WASHINGTON (AP) — Two senators warned Secretary of State Rex Tillerson on Wednesday that U.S. diplomatic power is being dismantled on his watch, and they urged him to reverse course before America’s leadership role in the world is further degraded.

In a letter to Tillerson, Sens. John McCain, R-Ariz., and Jeanne Shaheen, D-N.H., said a hiring freeze in effect since late January at the State Department has almost halted the influx of new foreign service officers. Shutting off the intake of entry-level officers will inevitably lead to shortages of experienced personnel in the future, they said.

Promotion rates for senior foreign service officers have decreased dramatically over the last year, according to their letter, which also cited falling numbers of career ambassadors and career ministers.

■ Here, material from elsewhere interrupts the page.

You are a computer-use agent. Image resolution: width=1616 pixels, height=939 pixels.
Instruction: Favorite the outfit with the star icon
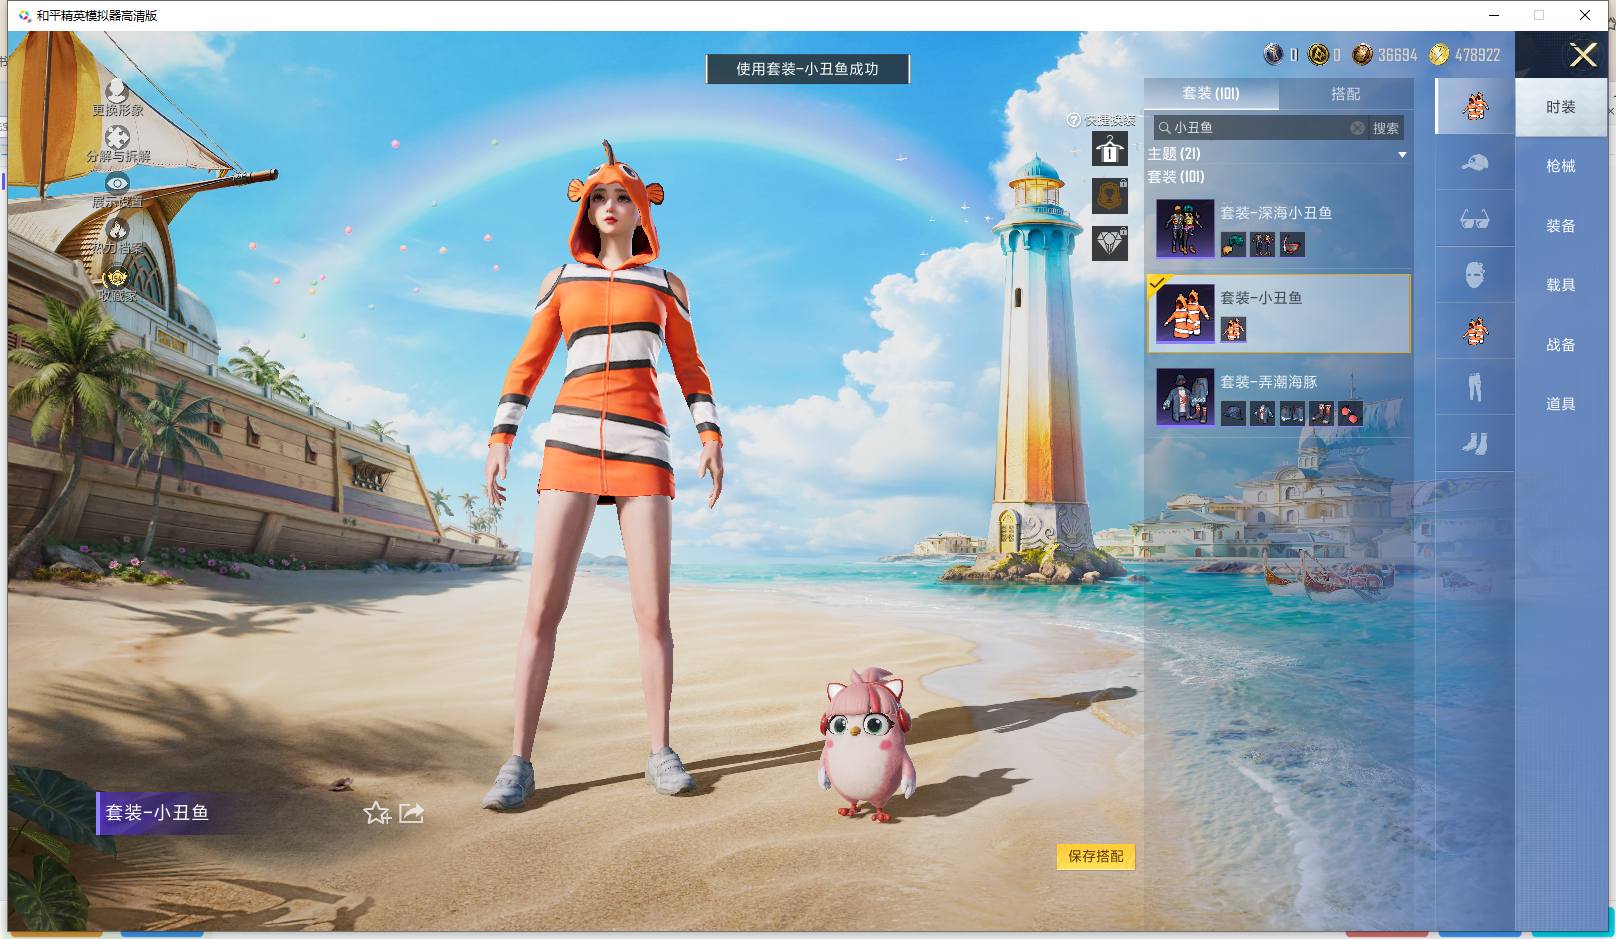click(376, 813)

“The failure to replace losses from the ranks of the Foreign Service due to attrition and resignations with promotions and the recruitment of new entry-level officers appears to be intended to reduce staffing levels,” the senators said.

Tillerson is overseeing an overhaul of the department’s unwieldy bureaucracy. The State Department has rebuffed previous criticisms of the ongoing “redesign effort,” arguing that the sprawling agency has never before undergone a comprehensive, employee-led review of how it operates.

The department has challenged several of the sky-is-falling statistics that are repeated in the letter from McCain and Shaheen. For example, the claim that number of career ambassadors has dropped by 60 percent is a “misleading description,” according to a State Department statement from last week. In January, there were five career ambassadors. Three have since retired, leaving two, which “is within the historical norms.”

The department said once several dozen promotions are approved by Congress there will be just over 1,000 foreign service officers — a number nearly identical to the total a year ago.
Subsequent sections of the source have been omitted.